Lefty reliever Nate Ackenhausen retired Alabama’s leadoff hitter in the Crimson Tide eighth on four pitches before Johnson immediately pulled him for Gavin Guidry.

Guidry lasted five pitches (one of them a wild pitch), gave up two singles and was replaced by Riley Cooper.

Cooper threw a wild pitch that scored Pinckney to reduce LSU’s lead to 8-7 while walking Tide first baseman Drew Williamson.

That was Cooper’s cue to exit and for UCLA transfer Hurd and his shaky string of performances against SEC competition. He pulled off the escape, striking out Tamez and getting pinch-hitter Will Coda to fly out to right field to snuff the rally.

The Tigers picked up three insurance runs in their half of the eighth.
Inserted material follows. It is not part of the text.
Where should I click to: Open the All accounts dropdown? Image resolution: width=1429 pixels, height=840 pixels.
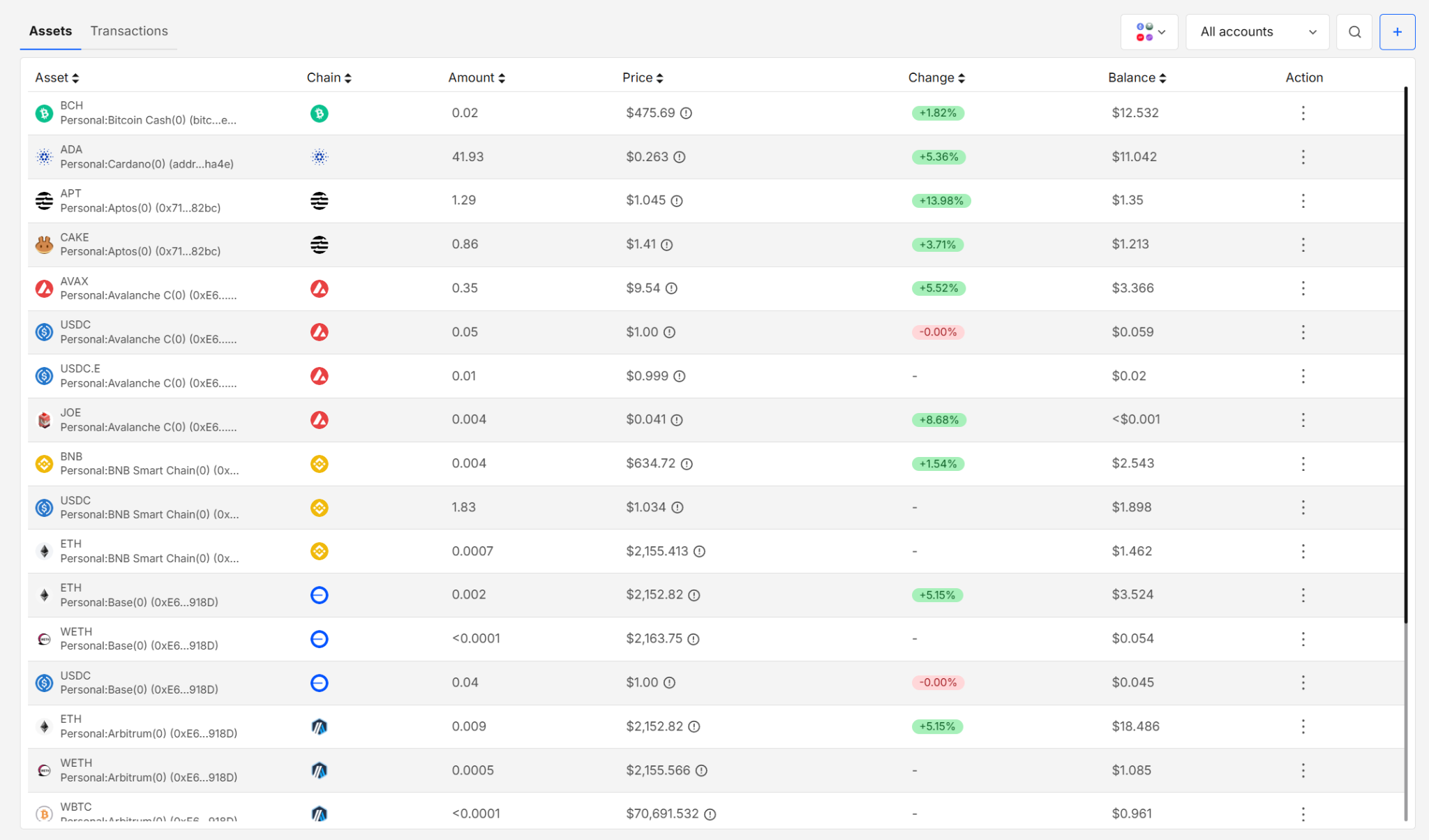pyautogui.click(x=1257, y=31)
Nine-hole hitter Jared Jones hit a two-run homer and Crews contributed an RBI single.

Hurd used just seven pitches to retire Alabama in the ninth to tuck away the victory.

"I'm really proud of the way our kids came out ready to play, excited to play, and came out hot, but LSU is a great team," Bohannon said. "When you go on the road in front of 12,000 people against the No. 1 team in the country you've got to be flawless. We gave them five free baserunners with walks and HBPs and we made two errors. When you score eight, that's got to be enough to win."